NEW YORK — The trustee in the Bernard Madoff fraud started sending out nearly $356 million in checks last week to investors cheated in the giant Ponzi scheme, bringing the total reimbursements so far to over $7.2 billion.

With his fifth payment to Madoff’s victims, trustee Irving Picard said the total recoveries given to victims with approved claims amounts to almost 50 percent of the estimated $17.6 billion lost in Wall Street’s largest fraud.

As the latest round of checks went out Friday, 1,160 accounts out of 2,216 have been reimbursed in full on their original investments, Picard said. The smallest payment sent out was for $431, with the largest being about $67.1 million, he said.

Since Madoff’s investment firm folded in December 2008, Picard has been on a worldwide quest to recover funds to give back to investors.
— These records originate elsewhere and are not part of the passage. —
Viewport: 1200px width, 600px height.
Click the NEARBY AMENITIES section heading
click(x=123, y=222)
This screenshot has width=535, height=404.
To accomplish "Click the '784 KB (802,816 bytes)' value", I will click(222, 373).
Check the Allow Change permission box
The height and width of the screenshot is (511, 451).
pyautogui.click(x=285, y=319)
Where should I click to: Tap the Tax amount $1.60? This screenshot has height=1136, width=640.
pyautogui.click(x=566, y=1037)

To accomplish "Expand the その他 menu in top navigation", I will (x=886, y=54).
So far, he and his law firm BakerHostetler have located and recovered through litigation some $10.55 billion in customer monies.
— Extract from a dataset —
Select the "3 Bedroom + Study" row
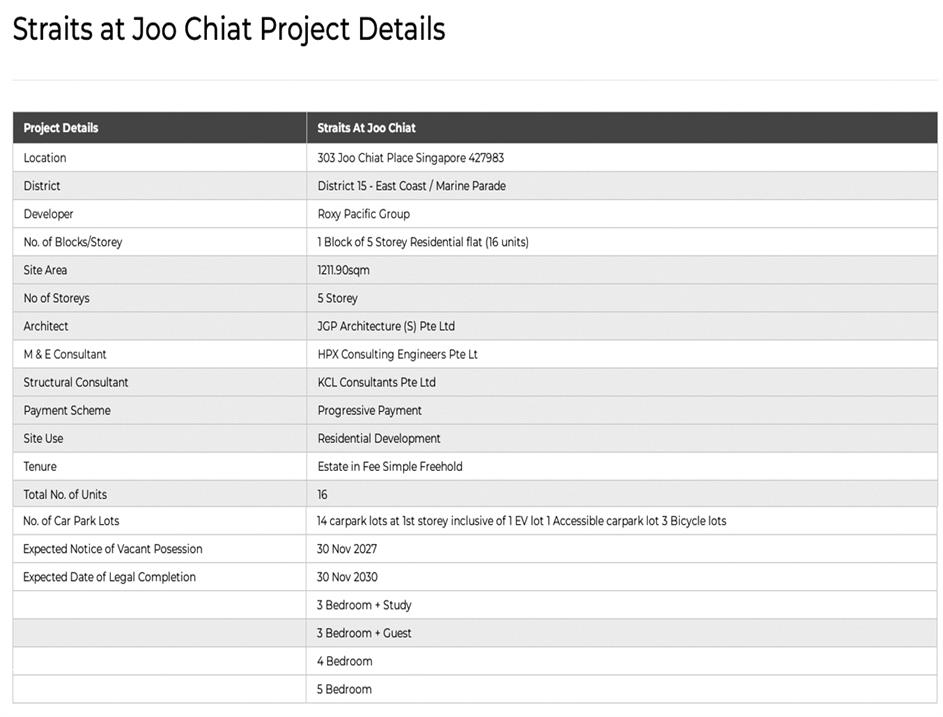Screen dimensions: 943x717 pos(364,605)
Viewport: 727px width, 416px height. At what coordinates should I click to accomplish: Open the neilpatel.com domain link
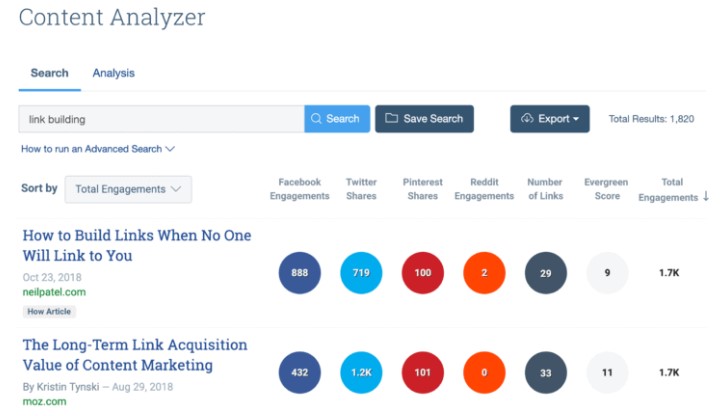click(x=54, y=292)
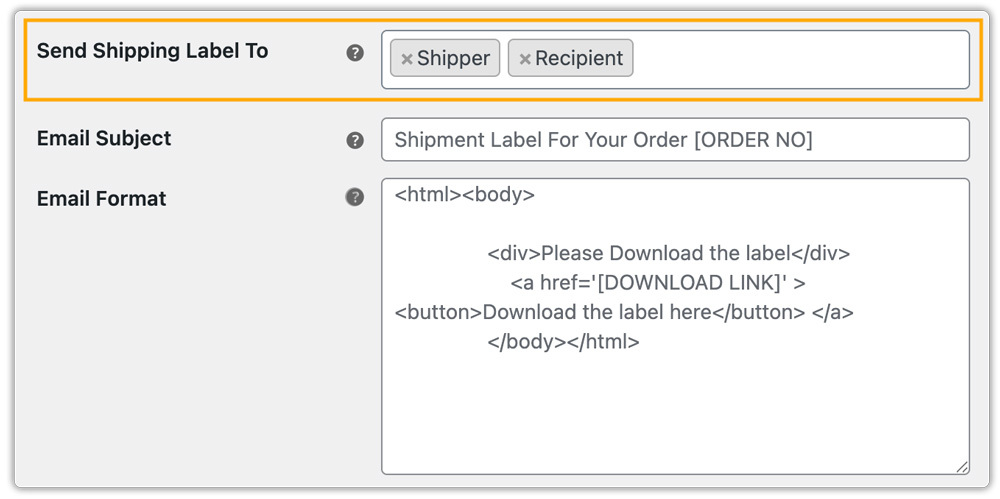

The claims eligible to share in the recovery are those that are approved as “net losers,” meaning they invested more money with Madoff than they took out. “Net winners,” customers who took out of their accounts more than they invested, have had to pay back the difference and are not eligible to recover anything.

The nonprofit Securities Investor Protection Corporation has also advanced $823.7 million to approved customers, an amount included in the $7.2 billion repaid. SIPC also pays Picard’s fees.